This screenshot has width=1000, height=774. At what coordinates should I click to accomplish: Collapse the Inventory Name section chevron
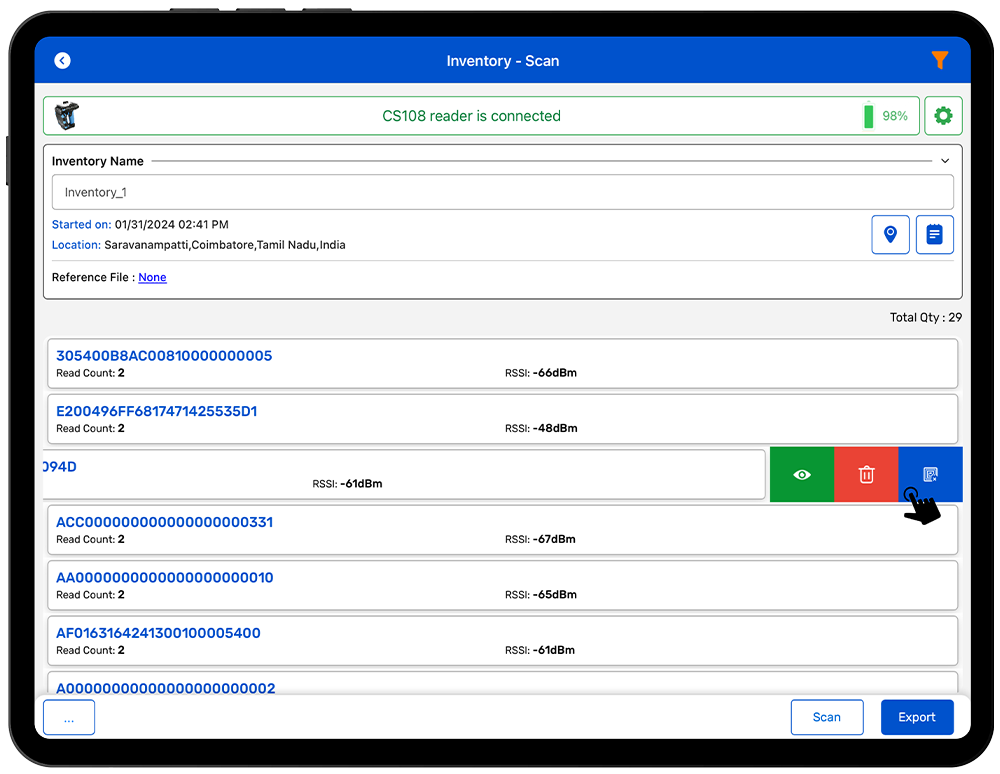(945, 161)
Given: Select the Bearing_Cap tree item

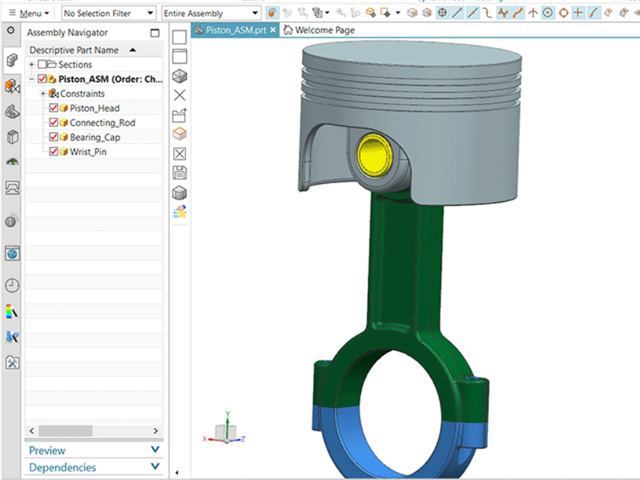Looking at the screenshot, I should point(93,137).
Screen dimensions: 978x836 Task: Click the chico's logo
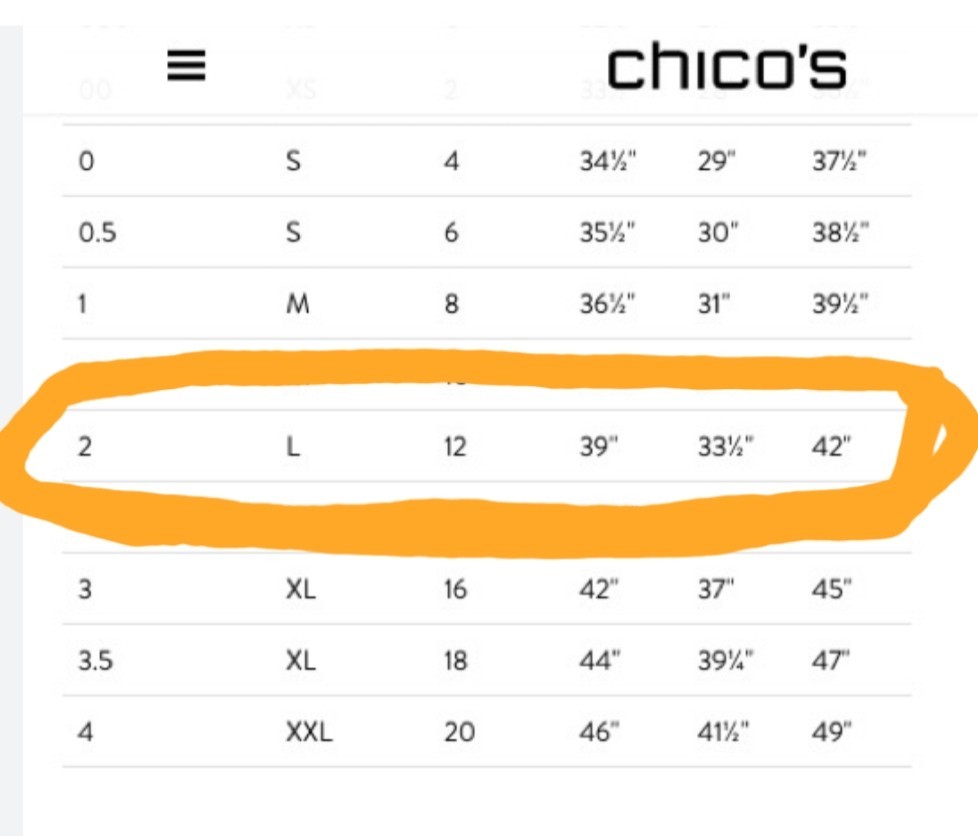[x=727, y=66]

========================

An exact copy of every line above is needed, without the images.

• Exercise solution:
This screenshot has width=1000, height=774. At what coordinates should I click to accomplish: Collapse the Inventory Name section chevron
(945, 161)
Given: Select the Bearing_Cap tree item

Looking at the screenshot, I should point(93,137).
Screen dimensions: 978x836 Task: Click the chico's logo
[x=727, y=66]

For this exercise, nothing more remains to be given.